What the task asks:
The output must match the entries below exactly.

------------

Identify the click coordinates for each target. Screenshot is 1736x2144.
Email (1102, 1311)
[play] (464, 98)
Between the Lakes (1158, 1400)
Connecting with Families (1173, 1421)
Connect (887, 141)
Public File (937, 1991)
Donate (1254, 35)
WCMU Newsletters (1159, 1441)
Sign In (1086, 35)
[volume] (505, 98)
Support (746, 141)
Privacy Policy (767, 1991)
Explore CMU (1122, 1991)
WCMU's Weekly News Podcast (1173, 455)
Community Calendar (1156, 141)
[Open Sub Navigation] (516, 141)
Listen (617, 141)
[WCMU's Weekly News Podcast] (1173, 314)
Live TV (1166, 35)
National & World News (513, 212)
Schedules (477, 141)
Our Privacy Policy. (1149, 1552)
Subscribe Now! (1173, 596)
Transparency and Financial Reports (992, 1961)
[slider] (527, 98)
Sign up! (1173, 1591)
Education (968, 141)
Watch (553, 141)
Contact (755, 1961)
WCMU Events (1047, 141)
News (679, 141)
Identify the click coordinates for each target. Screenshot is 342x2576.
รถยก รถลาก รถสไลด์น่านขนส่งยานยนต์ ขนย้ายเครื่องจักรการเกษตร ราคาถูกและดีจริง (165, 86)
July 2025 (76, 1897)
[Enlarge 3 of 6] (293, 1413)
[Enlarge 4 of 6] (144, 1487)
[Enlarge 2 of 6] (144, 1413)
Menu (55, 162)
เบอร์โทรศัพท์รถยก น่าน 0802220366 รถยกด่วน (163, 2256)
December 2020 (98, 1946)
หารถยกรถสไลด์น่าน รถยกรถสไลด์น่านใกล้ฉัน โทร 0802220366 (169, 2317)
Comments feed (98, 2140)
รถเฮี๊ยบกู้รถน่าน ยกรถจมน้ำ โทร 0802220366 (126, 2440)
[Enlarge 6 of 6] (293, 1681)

------------

Expected answer:
Identify the click coordinates for each target. Screenshot is 1736x2144.
Email (1102, 1311)
[play] (464, 98)
Between the Lakes (1158, 1400)
Connecting with Families (1173, 1421)
Connect (887, 141)
Public File (937, 1991)
Donate (1254, 35)
WCMU Newsletters (1159, 1441)
Sign In (1086, 35)
[volume] (505, 98)
Support (746, 141)
Privacy Policy (767, 1991)
Explore CMU (1122, 1991)
WCMU's Weekly News Podcast (1173, 455)
Community Calendar (1156, 141)
[Open Sub Navigation] (516, 141)
Listen (617, 141)
[WCMU's Weekly News Podcast] (1173, 314)
Live TV (1166, 35)
National & World News (513, 212)
Schedules (477, 141)
Our Privacy Policy. (1149, 1552)
Subscribe Now! (1173, 596)
Transparency and Financial Reports (992, 1961)
[slider] (527, 98)
Sign up! (1173, 1591)
Education (968, 141)
Watch (553, 141)
Contact (755, 1961)
WCMU Events (1047, 141)
News (679, 141)
Identify the click coordinates for each target. Screenshot is 342x2576.
รถยก รถลาก รถสไลด์น่านขนส่งยานยนต์ ขนย้ายเครื่องจักรการเกษตร ราคาถูกและดีจริง (165, 86)
July 2025 (76, 1897)
[Enlarge 3 of 6] (293, 1413)
[Enlarge 4 of 6] (144, 1487)
[Enlarge 2 of 6] (144, 1413)
Menu (55, 162)
เบอร์โทรศัพท์รถยก น่าน 0802220366 รถยกด่วน (163, 2256)
December 2020 (98, 1946)
หารถยกรถสไลด์น่าน รถยกรถสไลด์น่านใกล้ฉัน โทร 0802220366 (169, 2317)
Comments feed (98, 2140)
รถเฮี๊ยบกู้รถน่าน ยกรถจมน้ำ โทร 0802220366 (126, 2440)
[Enlarge 6 of 6] (293, 1681)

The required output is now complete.